• **SUPPLIED PASSAGE**
[start]
Before you can decide if you agree or not maybe I should tell you more about each part of this acronym. From the need of reusing scholar data in research was born the idea of a consise and mesurable set of principles to endorse reusability, the FAIR principles. The idea is that those need to be available for humans but also in a machine readable format.
Challenge
Before looking for the answers below, try to answer with your current knowledge and perspective.
“How would you interpret each of this principles?”
Elaborate shortly how you see each of them (in general and for training) and then compare with the text below:
- Findable:
- Accessible:
- Interoperable:
- Reusable:
The main goal of the FAIR principals is to SHARE. For training material, this includes extending, updating and modifying the material to a certain audiance or circumstances. To achieve this final goal the four principals can be organized in 10 rules Garcia et al. 2020. Findable:
For data, including training material, to be considered FINDABLE we need to take in consideration three rules. First the material needs to be described in such a way that humans and machines can find the material and its metadata, it needs to have a unique identifier and to be registered online in a catalogue or repository.
Accessible:
To be considered ACCESSIBLE, the most importante thing is to define access rules. It can be through licenses, a document stating the access rules or a policy, any of those will allow the person who finds it to know how it can be accessed and what is authorized to do with the material like sharing, re-using, modifying. In some cases the material might be restricted or closed, but its metadata can still be found and the rules for the accessibility are clearly stated.
[end]
• **THE REQUEST**
Decide whether each statement below agrees with the text on the FAIR principles, and answer yes or no for each, quoting the exact words from the text that decide it.
1. For material to be findable, it must have a unique identifier.
2. When material is restricted or closed, its metadata can no longer be found.
3. The principles are meant to be available only in a machine-readable format.

• **SOURCE DATA**
[start]
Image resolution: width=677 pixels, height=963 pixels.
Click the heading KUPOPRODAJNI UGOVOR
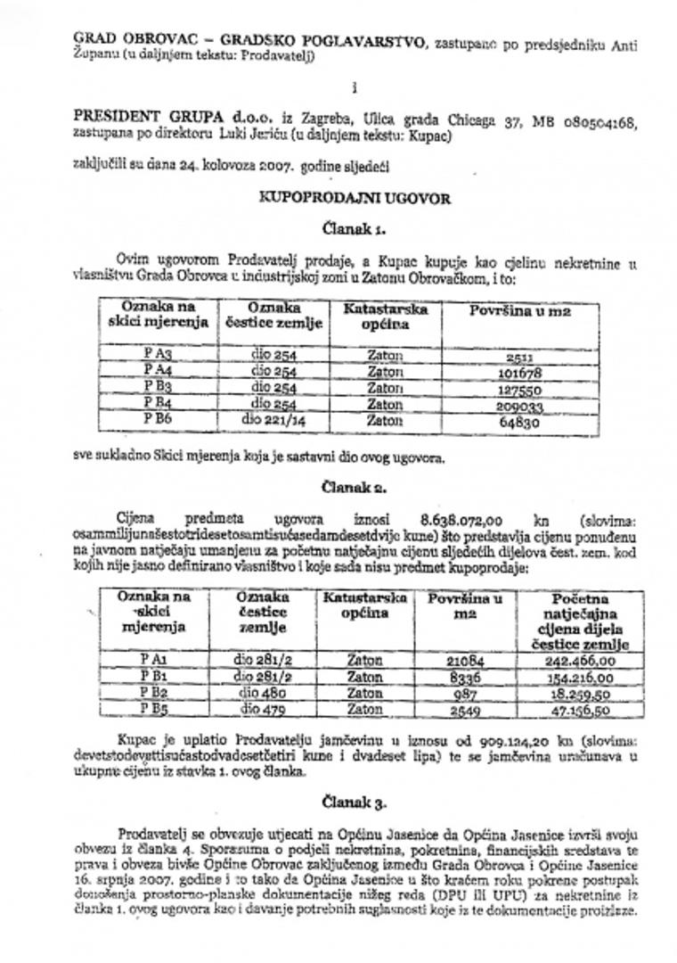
[end]
• **RESPONSE TO THE EXERCISE**
1. Yes: "it needs to have a unique identifier"
2. No: "In some cases the material might be restricted or closed, but its metadata can still be found"
3. No: "those need to be available for humans but also in a machine readable format"